Neural networks continuously improve by learning large amounts of data; thus, high-quality, consistent labels were prioritized. Three experts with more than 5 years of experience were involved in the present study. Together with strict diagnostic criteria, detailed calibration, double check, and consensus on the labeling process provided a high-quality, reliable “ground truth” establishment [Mohammad-Rahimi et al., 2022]. The distribution of the lesions, which is essential for estimating the diagnostic effectiveness, was similar in the training (24.8%) and testing set (25.7%) in this study. Therefore, under the same clinical conditions and equipment, the model is robust and did not run the risk of over-fitting. The model needs to be explored in randomized, practice-based settings [Mohammad-Rahimi et al., 2022] since class imbalance is the actual situation in real clinical radiographs. Furthermore, in the present study, the performance of the neural network was compared with that of postgraduate students on a hold-out test dataset, which was the data that the model has never seen during the training process and will only be used once the training has been finished. Since experience is found to be the most important factor in diagnostics and DL is well-known for its identification ability, it is necessary to compare the network with less-experienced practitioners to evaluate its performance. The results of this study showed that neural networks could be useful to assist dentists or in dental education, especially for early caries which limited in enamel and outer third of dentin. In addition, functions for adjusting the brightness and contrast were added to the labeling software to mimic real clinical environments, which was necessary considering that most diagnostic tasks are performed chairside. However, no testing was performed on an external dataset, such as bitewings from other hospitals. The performance of the neural network on more complicated and larger datasets needs further exploration.

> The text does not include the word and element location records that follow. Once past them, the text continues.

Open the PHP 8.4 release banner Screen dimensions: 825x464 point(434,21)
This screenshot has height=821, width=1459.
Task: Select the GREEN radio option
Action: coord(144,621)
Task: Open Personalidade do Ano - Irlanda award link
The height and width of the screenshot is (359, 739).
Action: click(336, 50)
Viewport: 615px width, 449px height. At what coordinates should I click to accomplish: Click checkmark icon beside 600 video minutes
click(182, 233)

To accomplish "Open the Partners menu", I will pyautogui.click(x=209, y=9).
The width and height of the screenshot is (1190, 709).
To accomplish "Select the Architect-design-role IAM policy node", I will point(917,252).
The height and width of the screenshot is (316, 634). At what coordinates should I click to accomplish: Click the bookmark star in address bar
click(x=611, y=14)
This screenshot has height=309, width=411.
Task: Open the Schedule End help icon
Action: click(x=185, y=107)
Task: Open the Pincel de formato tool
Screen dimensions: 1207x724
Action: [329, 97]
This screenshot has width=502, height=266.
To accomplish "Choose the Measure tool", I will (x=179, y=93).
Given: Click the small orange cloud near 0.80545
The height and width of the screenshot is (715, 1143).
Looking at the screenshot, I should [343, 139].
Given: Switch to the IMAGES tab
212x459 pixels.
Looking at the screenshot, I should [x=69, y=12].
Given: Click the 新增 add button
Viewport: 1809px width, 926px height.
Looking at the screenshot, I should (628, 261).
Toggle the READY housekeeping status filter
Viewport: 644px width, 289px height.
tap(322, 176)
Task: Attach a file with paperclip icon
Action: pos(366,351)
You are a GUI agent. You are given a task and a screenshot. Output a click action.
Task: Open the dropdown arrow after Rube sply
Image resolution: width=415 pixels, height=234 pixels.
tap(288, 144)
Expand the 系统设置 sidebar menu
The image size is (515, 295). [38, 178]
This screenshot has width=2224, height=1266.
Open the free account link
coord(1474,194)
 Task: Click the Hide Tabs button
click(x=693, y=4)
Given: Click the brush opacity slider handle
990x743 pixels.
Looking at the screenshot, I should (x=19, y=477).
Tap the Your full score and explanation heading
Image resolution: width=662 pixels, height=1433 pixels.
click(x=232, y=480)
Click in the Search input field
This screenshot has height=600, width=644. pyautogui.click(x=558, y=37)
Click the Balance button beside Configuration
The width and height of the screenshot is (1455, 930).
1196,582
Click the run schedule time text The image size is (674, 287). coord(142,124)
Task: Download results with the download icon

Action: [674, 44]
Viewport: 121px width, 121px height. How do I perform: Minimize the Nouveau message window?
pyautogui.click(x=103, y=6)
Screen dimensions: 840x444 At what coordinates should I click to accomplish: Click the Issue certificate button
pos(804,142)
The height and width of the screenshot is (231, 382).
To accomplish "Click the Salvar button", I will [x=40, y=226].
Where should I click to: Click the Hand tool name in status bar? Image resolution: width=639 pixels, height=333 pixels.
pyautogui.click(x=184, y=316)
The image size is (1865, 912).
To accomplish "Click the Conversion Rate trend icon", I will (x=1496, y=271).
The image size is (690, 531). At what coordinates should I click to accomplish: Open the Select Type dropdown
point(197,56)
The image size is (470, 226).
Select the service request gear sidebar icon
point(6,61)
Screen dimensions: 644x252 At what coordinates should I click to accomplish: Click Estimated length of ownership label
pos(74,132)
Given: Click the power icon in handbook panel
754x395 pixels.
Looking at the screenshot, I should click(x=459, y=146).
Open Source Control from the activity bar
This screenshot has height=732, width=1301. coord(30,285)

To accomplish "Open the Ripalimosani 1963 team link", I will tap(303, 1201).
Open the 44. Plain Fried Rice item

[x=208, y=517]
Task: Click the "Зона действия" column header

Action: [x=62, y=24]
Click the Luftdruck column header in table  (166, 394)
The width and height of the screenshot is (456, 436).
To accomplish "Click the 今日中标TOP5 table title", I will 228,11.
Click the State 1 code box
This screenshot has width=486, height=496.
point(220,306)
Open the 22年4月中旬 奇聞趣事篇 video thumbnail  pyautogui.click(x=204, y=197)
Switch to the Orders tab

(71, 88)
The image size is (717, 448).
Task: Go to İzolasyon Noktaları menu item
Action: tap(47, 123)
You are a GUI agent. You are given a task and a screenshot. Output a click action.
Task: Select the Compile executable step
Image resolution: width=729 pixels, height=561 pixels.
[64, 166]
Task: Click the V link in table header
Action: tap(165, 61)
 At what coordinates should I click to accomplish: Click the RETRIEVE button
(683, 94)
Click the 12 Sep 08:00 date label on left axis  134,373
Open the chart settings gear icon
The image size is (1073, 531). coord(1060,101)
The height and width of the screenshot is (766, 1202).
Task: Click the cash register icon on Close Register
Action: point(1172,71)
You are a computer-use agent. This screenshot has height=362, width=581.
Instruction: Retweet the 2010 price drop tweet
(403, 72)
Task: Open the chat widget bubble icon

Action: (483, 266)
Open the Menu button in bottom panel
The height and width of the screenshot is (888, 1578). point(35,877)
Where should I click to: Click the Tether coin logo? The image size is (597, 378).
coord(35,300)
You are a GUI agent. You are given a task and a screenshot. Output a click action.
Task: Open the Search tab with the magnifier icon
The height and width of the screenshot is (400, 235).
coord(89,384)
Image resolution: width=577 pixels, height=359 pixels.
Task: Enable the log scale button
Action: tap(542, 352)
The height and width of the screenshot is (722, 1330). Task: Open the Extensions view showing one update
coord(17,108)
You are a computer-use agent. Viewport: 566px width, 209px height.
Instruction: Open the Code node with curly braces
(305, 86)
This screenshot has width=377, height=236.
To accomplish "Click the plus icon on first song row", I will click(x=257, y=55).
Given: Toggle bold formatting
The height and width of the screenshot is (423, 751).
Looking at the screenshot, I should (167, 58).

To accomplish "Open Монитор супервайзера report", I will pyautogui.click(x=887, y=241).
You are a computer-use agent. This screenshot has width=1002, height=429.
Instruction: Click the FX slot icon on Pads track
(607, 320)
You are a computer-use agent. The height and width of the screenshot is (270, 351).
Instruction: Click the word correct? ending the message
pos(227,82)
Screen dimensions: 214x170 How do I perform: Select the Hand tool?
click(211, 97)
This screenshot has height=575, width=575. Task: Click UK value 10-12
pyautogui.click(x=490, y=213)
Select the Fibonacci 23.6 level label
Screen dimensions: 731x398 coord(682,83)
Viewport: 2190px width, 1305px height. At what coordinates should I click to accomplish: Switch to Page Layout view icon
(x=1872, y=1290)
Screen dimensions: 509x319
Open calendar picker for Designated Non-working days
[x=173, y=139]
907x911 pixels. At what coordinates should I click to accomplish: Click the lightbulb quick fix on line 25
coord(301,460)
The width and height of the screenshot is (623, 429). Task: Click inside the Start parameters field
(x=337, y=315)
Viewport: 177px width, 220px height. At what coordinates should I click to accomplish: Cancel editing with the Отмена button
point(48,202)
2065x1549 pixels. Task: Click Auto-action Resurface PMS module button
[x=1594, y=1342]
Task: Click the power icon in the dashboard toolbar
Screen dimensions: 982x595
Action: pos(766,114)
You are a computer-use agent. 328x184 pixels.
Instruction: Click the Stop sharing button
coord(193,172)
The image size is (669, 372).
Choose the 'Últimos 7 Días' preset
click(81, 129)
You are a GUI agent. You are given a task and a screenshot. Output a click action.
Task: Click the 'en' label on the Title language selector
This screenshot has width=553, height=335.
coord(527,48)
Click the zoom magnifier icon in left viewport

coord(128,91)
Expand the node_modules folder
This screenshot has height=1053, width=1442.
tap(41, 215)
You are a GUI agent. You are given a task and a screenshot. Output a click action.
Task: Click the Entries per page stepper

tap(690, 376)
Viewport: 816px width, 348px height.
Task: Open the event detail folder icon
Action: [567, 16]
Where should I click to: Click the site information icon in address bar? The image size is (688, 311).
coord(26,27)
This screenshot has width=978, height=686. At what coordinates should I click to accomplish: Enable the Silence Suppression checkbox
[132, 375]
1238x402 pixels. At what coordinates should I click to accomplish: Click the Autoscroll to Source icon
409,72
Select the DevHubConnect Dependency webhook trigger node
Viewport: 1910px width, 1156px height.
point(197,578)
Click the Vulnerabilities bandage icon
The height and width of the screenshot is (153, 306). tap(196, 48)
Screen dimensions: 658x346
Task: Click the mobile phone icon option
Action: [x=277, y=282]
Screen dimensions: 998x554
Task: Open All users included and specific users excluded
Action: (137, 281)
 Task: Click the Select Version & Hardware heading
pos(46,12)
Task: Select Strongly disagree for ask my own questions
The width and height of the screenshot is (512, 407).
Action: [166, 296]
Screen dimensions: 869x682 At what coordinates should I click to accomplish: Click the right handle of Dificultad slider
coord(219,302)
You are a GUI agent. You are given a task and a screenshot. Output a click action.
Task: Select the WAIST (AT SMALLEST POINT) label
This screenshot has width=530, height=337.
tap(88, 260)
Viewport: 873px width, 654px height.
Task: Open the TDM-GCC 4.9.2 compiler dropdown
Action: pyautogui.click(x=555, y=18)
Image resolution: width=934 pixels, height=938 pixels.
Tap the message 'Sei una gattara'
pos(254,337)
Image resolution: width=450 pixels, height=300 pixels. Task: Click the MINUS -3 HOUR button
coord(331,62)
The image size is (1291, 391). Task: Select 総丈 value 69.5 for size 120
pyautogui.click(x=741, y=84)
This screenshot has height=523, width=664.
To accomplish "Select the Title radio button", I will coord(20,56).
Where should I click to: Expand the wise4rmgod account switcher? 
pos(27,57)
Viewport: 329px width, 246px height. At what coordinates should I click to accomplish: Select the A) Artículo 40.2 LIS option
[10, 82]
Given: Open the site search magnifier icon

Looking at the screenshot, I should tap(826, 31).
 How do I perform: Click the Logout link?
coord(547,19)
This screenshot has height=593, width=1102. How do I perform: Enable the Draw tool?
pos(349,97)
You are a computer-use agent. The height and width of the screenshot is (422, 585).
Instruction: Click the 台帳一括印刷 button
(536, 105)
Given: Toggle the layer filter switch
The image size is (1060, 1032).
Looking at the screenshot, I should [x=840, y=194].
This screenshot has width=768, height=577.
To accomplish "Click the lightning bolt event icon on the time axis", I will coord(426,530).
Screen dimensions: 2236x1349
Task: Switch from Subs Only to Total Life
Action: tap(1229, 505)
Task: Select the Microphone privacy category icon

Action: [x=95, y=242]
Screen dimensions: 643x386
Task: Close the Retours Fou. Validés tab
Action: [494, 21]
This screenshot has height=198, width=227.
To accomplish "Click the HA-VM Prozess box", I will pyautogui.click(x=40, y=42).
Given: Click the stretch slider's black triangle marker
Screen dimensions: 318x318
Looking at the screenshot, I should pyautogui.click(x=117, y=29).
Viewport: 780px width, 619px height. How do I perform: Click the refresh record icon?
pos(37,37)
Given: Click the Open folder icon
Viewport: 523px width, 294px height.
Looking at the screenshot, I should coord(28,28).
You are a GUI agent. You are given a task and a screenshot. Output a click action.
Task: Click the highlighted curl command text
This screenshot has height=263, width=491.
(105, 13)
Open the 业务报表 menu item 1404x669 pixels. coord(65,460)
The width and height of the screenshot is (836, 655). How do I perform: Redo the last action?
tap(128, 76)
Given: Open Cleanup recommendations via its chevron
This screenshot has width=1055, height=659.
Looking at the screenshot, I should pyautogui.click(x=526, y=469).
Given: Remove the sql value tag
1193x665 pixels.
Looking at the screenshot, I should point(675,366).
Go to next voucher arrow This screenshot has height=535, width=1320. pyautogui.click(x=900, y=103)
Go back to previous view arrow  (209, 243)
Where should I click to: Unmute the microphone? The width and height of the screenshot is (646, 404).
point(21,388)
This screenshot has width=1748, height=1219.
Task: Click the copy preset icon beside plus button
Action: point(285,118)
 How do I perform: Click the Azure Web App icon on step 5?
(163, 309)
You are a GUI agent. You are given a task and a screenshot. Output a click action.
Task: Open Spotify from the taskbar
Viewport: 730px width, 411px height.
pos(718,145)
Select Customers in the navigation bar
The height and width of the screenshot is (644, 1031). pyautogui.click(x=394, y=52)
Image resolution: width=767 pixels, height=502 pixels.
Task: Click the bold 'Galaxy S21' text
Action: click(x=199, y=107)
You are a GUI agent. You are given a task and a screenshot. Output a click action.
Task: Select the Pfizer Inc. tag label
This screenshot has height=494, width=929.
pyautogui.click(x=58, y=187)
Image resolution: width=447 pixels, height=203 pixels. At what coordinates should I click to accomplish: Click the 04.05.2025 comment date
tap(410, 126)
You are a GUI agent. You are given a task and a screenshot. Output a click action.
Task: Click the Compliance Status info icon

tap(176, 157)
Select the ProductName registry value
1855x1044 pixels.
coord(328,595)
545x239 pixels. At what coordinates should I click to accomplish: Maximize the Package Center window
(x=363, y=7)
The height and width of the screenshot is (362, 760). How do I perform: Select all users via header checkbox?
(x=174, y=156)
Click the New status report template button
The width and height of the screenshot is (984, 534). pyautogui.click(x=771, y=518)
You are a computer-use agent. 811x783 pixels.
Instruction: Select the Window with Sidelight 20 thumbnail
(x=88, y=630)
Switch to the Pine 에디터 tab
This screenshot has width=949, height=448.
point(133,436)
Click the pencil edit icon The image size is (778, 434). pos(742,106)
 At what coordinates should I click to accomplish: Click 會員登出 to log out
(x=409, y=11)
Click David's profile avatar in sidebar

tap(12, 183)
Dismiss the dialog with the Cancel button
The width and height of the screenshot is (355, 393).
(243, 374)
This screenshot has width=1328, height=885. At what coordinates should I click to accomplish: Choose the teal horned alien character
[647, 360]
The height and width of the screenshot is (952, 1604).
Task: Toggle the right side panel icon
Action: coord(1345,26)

The present study evaluated the performance of the neural network in detecting proximal caries in bitewing radiographs; this network may be useful in standardizing practitioners’ imaging diagnoses and improving efficiency. However, the data source used in either this study or most of the previous ones was relatively homogenous; the generalizability of the model needs to be well evidenced in future studies.

This study was approved by the Biomedical Institutional Review Board of Peking University School of Stomatology, document number PKUSSIRB-202274064. The consent protocol was reviewed, and the need for written and informed consent was waived by the Institutional Review Board of Peking University School of Stomatology, as this study had a noninterventional retrospective design with extremely low risk to the subjects, and all the data were anonymized prior to analysis.

The authors have no conflicts of interest to declare.

No funding sources contributed to this research.

Xiaotong Chen, Jiachang Guo, and Yuhong Liang contributed to the study conception and idea. The design of methodology and data analysis was performed by Xiaotong Chen and Jiachang Guo. Data preparation and collection were carried out by Xiaotong Chen and Jiaxue Ye. The recheck of the data was accomplished by Mingming Zhang. The paper was written by Xiaotong Chen, Jiachang Guo, and Yuhong Liang contributed to interpretation and analysis of the results. All the authors read and edited this paper.

The data that support the findings of this study are not publicly available due to their containing private information of research participants but are available from the corresponding author, Y.H. Liang, upon reasonable request.